Шигабутдинов помолчал.

— Вот так мы плавно перешли к Европе, — сказал он потом. — Я правильно помню ваши вопросы, Степан Антонович?

— Абсолютно.

— Я сам долго над этим ломал голову… Неприязнь, непонимание, недоверие… Это не миф и не выдумка. Я раньше не верил, думал, советская пропаганда, образ врага. Черта с два. Пожил там — насмотрелся… Прежде всего: это возникло, конечно же, до большевизма, и даже до того момента, когда угроза нависания российской громады над полуостровом Европа была при Петре, при Екатерине впервые Европой осознана… Только вот о чем хочу предупредить: я не историк и не культуролог, я говорю просто, что чувствую.

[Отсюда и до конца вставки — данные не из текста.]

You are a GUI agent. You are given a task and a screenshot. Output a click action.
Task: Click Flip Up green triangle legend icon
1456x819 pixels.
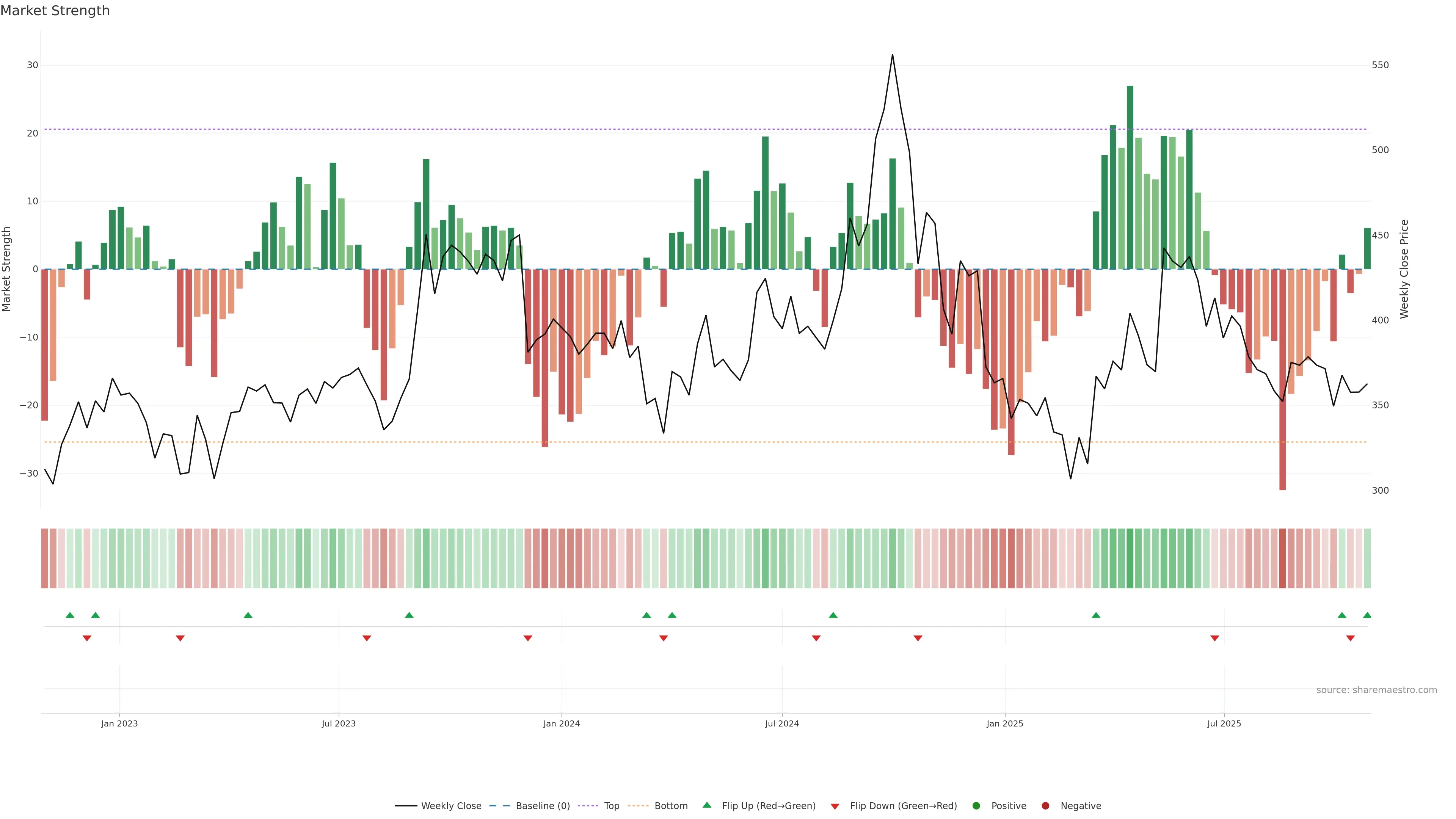[x=706, y=805]
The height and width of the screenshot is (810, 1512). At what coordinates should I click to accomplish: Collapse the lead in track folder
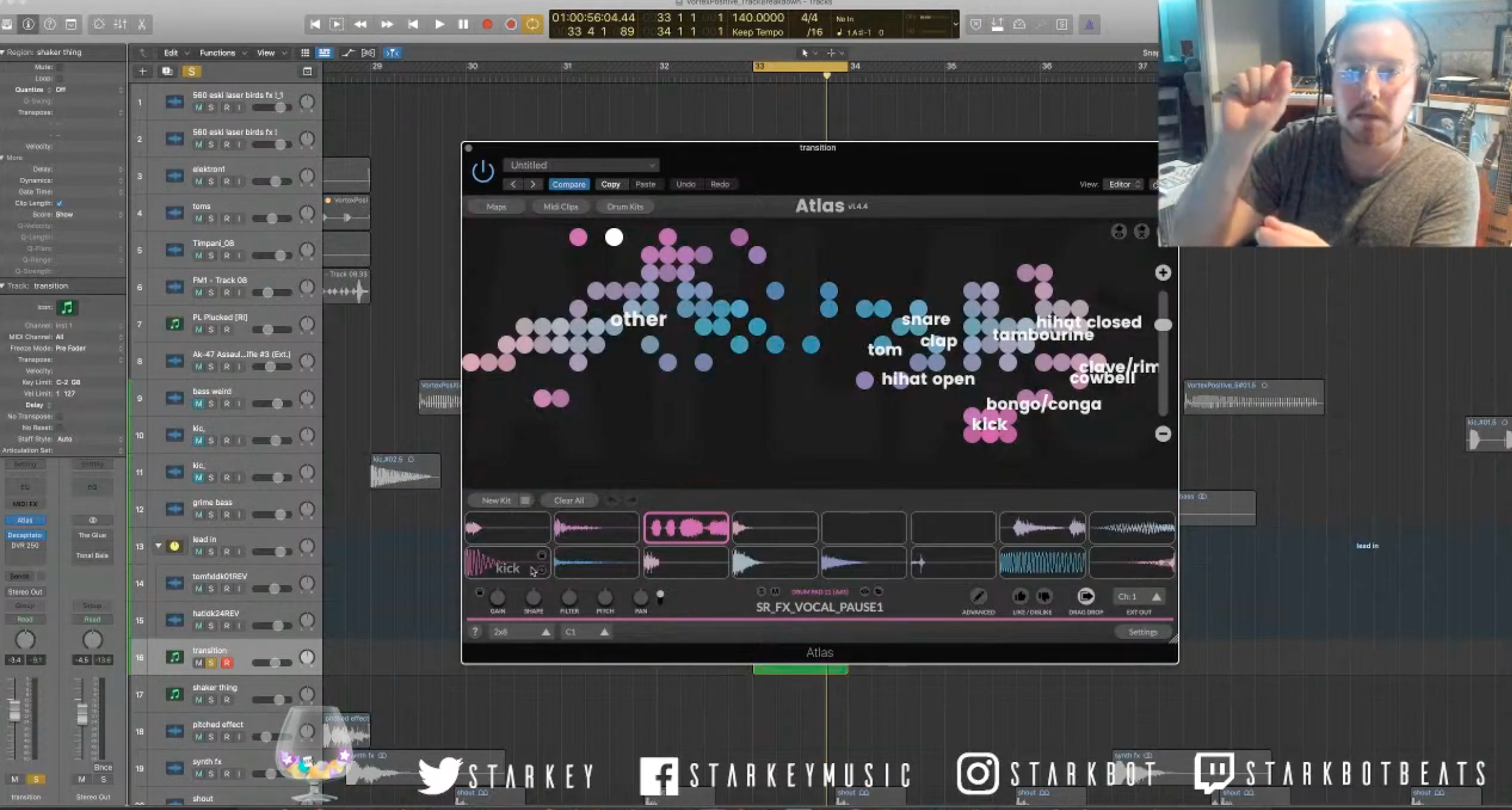point(158,546)
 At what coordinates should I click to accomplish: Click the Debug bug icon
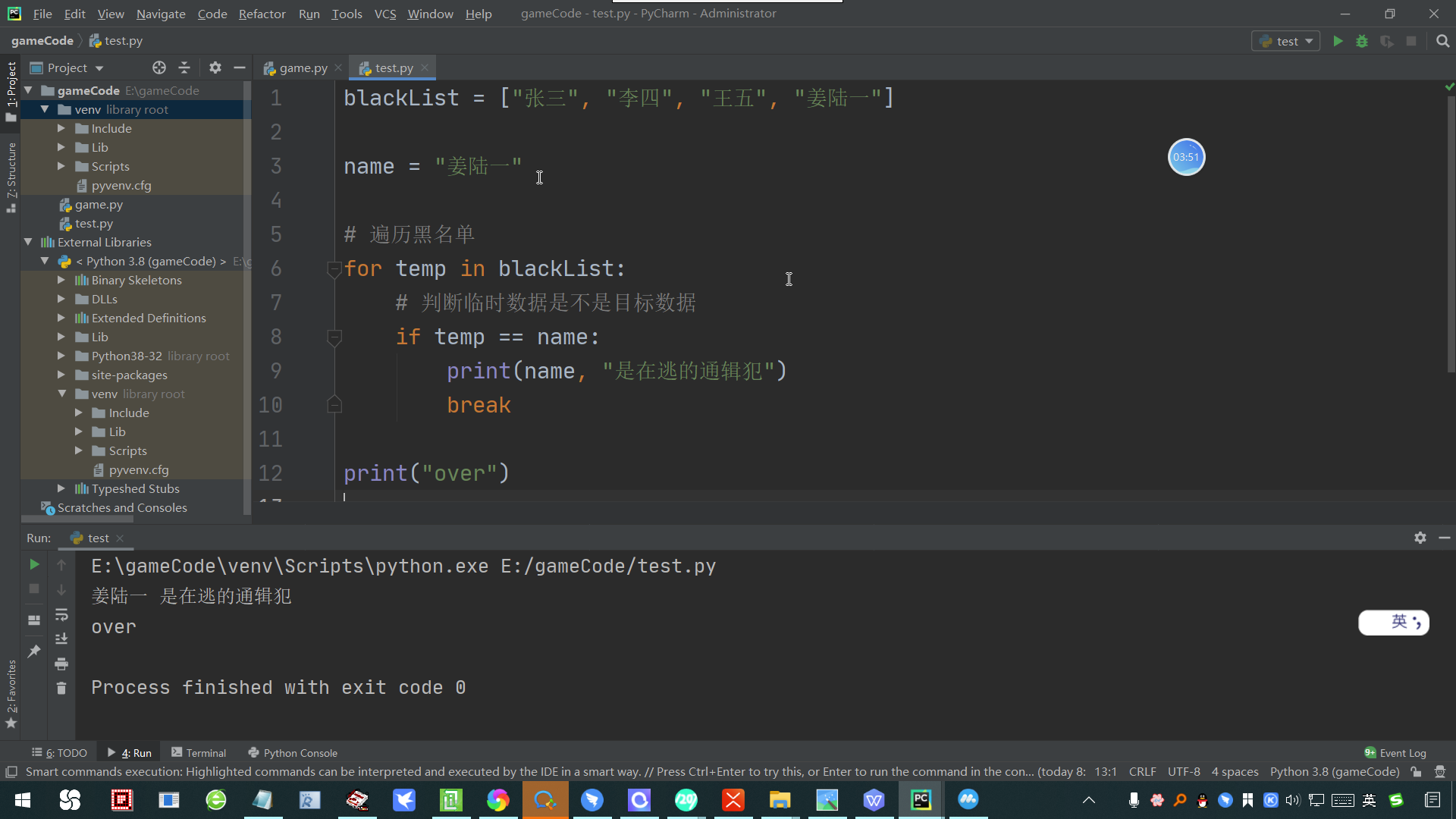click(x=1362, y=41)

Описываю, что мною движет. Частное мнение частного человека.

— Понятно, понятно, — нетерпеливо сказал Корховой. Мнение такого частного человека дорогого стоит, подумал он. То, что таким человеком движет, не может быть дурацким заблуждением. Разве лишь путеводным заблуждением, выводящим из тупиков тех, кто шел-шел прямо, да и уперся в стенку.

— Хорошо. Итак. Европа и Америка — это католицизм, потом протестантизм. Католицизм — реформа или, скорее, дистанцирование от православия, протестантизм — реформа католицизма, вторая производная. Однако все они плоды одного древа. Православие Европой воспринимается не как отвлеченная альтернатива, вроде йоги или вуду, не как чужой экзот, а как непосредственный вызов, прямой упрек. Крестоносцы, громившие православный Константинополь, утверждали: «Эти схизматики — такие еретики, что самого Бога тошнит!» Постулаты и аксиомы заявлены одни и те же, вопросы заданы одни и те же, но ответы расходятся. И среди них самый, собственно говоря, главный: как и для чего жить.

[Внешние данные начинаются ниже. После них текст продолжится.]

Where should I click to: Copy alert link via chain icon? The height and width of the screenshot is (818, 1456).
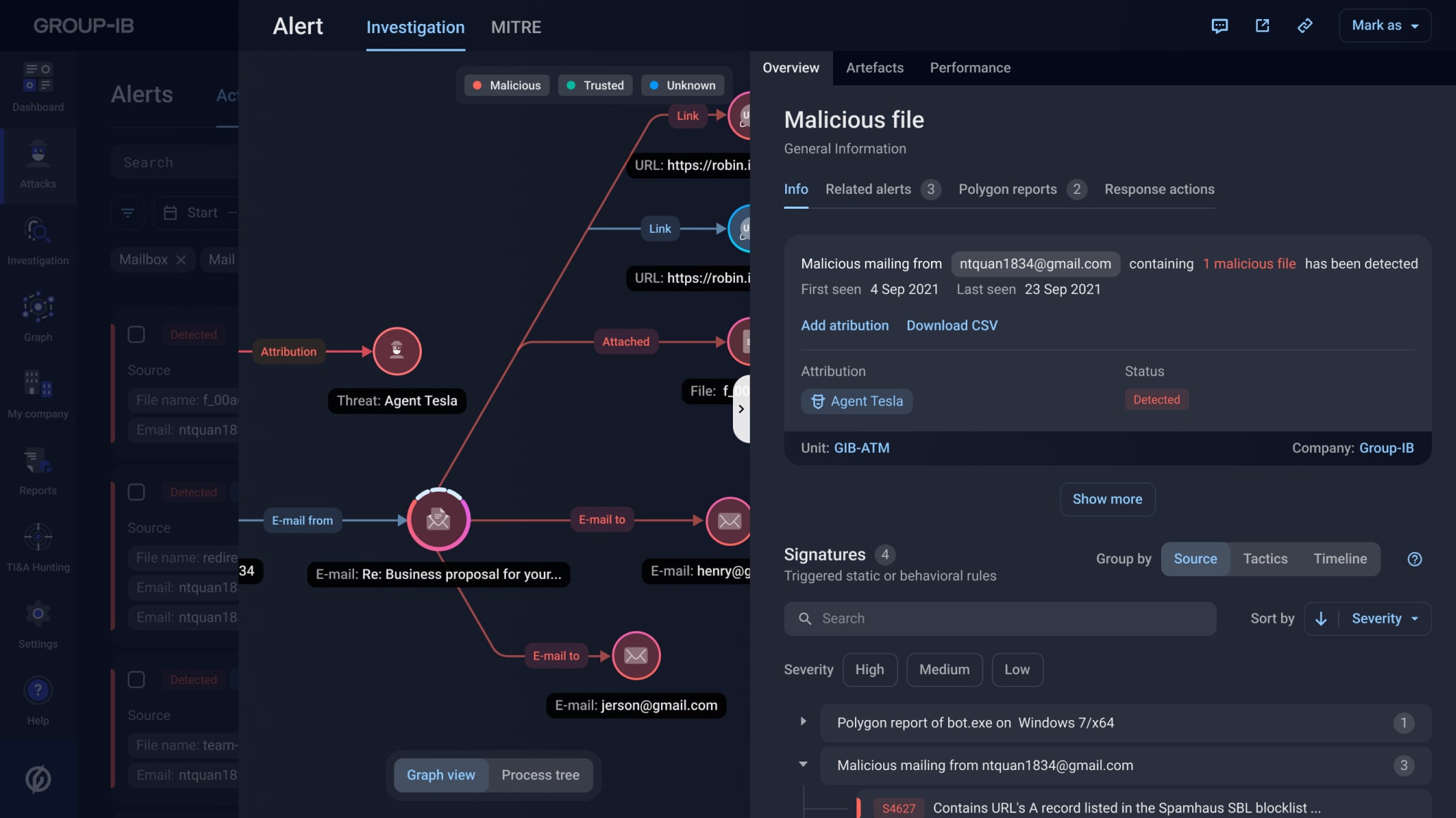pos(1305,26)
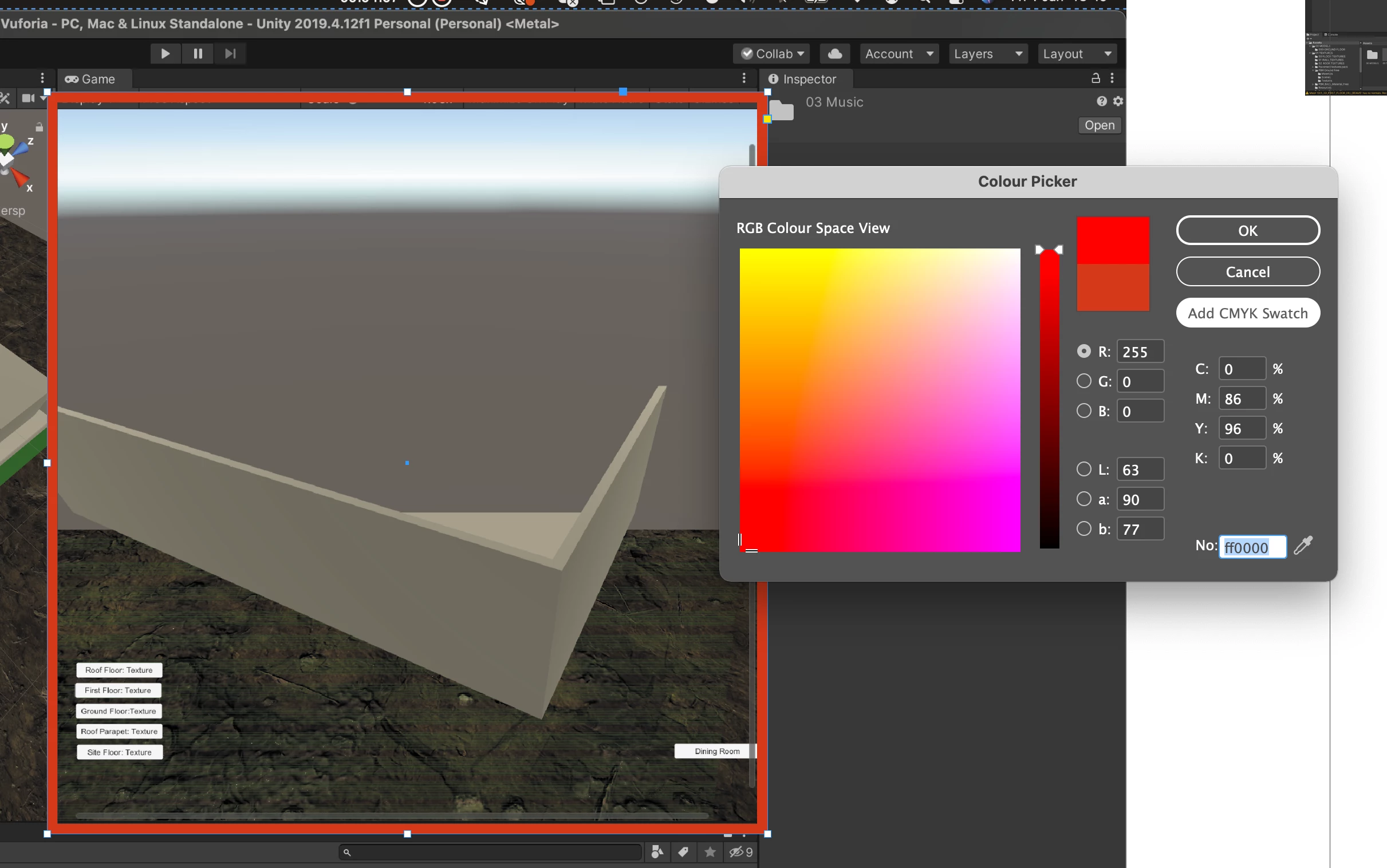Click OK in Colour Picker
Viewport: 1387px width, 868px height.
(x=1247, y=230)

Простой пример. Я не буду сейчас вдаваться в гауссовы пасхалии, в методики подсчетов… Кто из празднующих Пасху по юлианскому или по григорианскому календарям эти сложности помнит! Календарь, разбивший единую Пасху христиан на две, введен папой Григорием — он для жизни удобнее, правильнее, точнее. Тупые, косные православные попы упрямо держатся за свою Пасху. Ну, идиоты же! Дикари! Правда? Правда. Ведь правда. Ну почему не сделать удобнее? Лучше людям? И к тому же объединиться… Да, все так, но если для тебя воскресение Христа и иные явленные чудеса — не звук пустой и не опиум для народа, не хитрые трюки прощелыг в рясах, а ВЕРА… Тогда то, что благодатный огонь в Храме Гроба Господня нисходит именно по юлианскому календарю, под Пасху именно православную, переворачивает все с головы на ноги.

Удобство оказывается изменой. Улучшение быта — предательством. Европа празднует воскресение Христово не в годовщину этого события, а тогда, когда ей удобней! И получается, что католическая цивилизация есть цивилизация изменников, ради чечевичной похлебки продавшей не то что первородство, а само Слово.